You are free to look it up :-).

> fdisk has been
> what I've always used for partitioning in the past. I'd never heard of
> cfdisk before you mentioned it.

It's what the author of fdisk has been telling everyone to use for ages,
because he refuses to "fix" fdisk. Pfaugh ... fdisk has nothing hugely
wrong with it in particular - its bugs are known, and I prefer that to a
utility whose bugs are unknown.

> past couple years, and assumed that if Knoppix was presenting parted
> to me, it was because it had become the standard tool, obsoleting

Assuming that somebody else knows better is always a mistake. I just
made that one with the shoe-mender. I handed him a perfectly good set
of shoes for a re-sole, assuming he knows best, and they came back with
the old sole and heel ripped off and a new, darker pair glued and
hammered on, with glue that does not stick. The sole is completely
unsuitable, being far stiffer than the leather of the rest of the shoe,
causing the join to tear immediately. I have never seen such a messup.
I am deeply angry. I wanted him to add a piece of plastic on to the
bottom, nothing more! He's ruined a wonderful pair of shoes with
completely incompetent behaviour.

> fdisk. But Knoppix's (and Linux distributions' in general) usage of
> known-buggy software, especially without warning the user, was the

One does not know of a bug until one discovers it. If you have found
one, tell the author. I don't know of any bugs in parted (I know
of some horrible misfeatures). The man page says:

  REPORTING BUGS
         Report bugs to <bug-parted@gnu.org>

> main point of my original post anyway. (Simply stamping the entire
> distribution with "use at your own risk" is not the correct level of

Of course it is. Your responsibility entirely.

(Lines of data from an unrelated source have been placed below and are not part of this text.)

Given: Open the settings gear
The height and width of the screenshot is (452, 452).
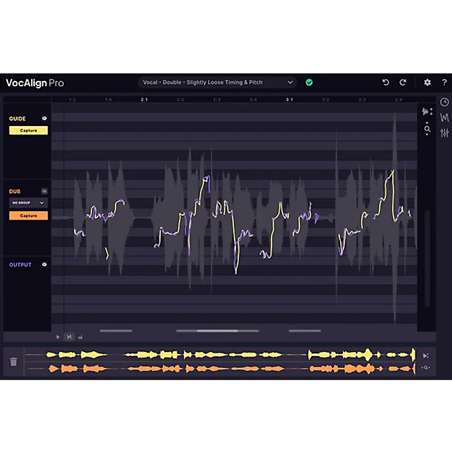Looking at the screenshot, I should tap(428, 82).
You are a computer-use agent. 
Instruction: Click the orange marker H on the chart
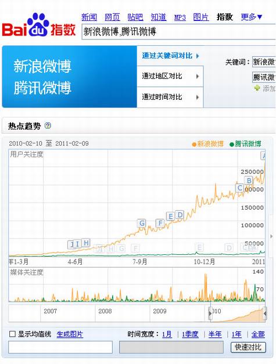(86, 243)

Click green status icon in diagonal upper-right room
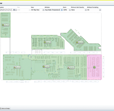(77, 42)
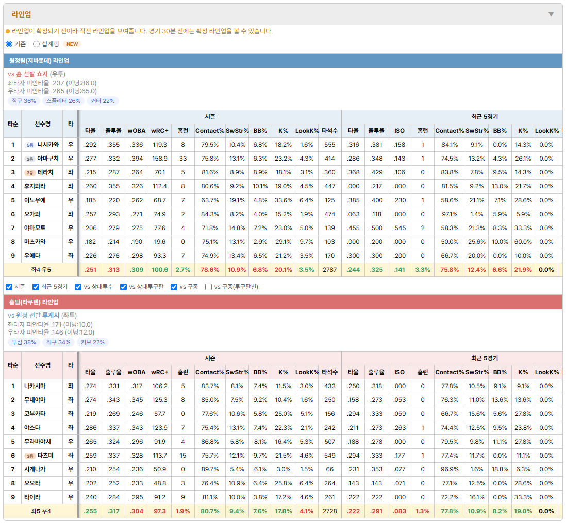Click the 스플리터 26% pitch tag
The width and height of the screenshot is (566, 524).
[63, 101]
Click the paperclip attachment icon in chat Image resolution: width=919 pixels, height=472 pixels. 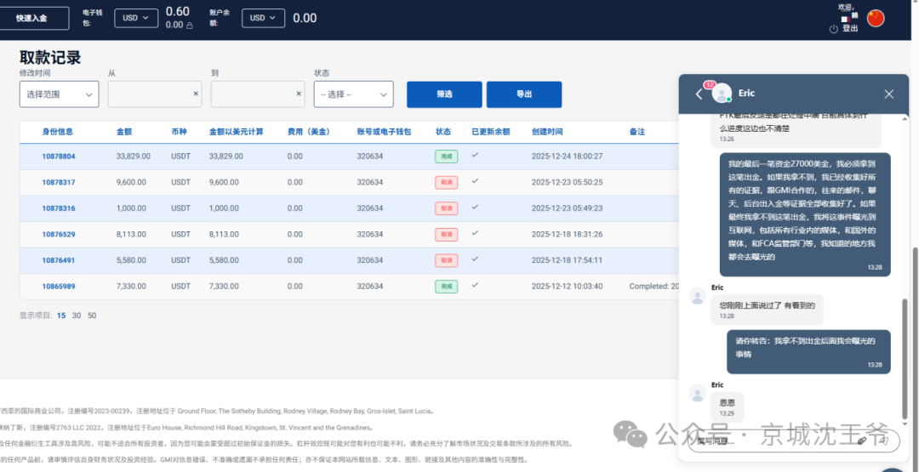coord(861,441)
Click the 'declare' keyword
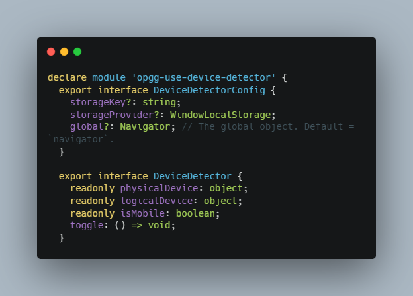 pos(67,77)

> granularity.) It shouldn't be necessary for me to know that
> partitioning tools other than the distribution's default even exist.

I'm afraid that everyone knows that, and necessary is as necessity
feels. I think the choice of parted as a partitioning tool is rather
daring and innovative, myself. Very interesting. I imagine it's
because it's a gnu program that Mr. Knopp chose to use it. I think it's
a good idea - it'll get more use and thus more bug reports.

> A brief bit of research shows "fdisk is a buggy program that does
> fuzzy things - usually it happens to produce reasonable results. Its

Sure - it works pretty near perfectly, in other words.

> single advantage is that it has some support for BSD disk labels and
> other non-DOS partition tables. Avoid it if you can." at

The author has always said that. He's always been nuts. Sure, it makes
choices that are pretty near standard the whole time - I don't call
that buggy! I call that "solid". It can also mess the partition table
when one of the partitions straddles a 1024 cyl boundary (as I recall).
Shrug. Don't do that then. That's no problem.

> http://www.die.net/doc/linux/man/man8/fdisk.8.html Not encouraging.
> The same page says "cfdisk is a beautiful program that has strict
> requirements on the partition tables it accepts, and produces high

In other words it's almost completely useless in practice.

> quality partition tables. Use it if you can." Why do you hate cfdisk?

Because it has an incomprehensible interface, for only one thing. A
sort of silly text-mode gui. Fdisk, on the other hand, has a perfectly
comprehensible interface, into which I type my instructions and it
types back "yes, master", or something to that effect.

> > Choose your utility according to the match between its bugs and your
> > bugs.

> In general, without expending excessive time on research, I don't know
> what the bugs are, or whether they even exist. That's what I was

Then nobody can help you, because bugs are ubiquitous.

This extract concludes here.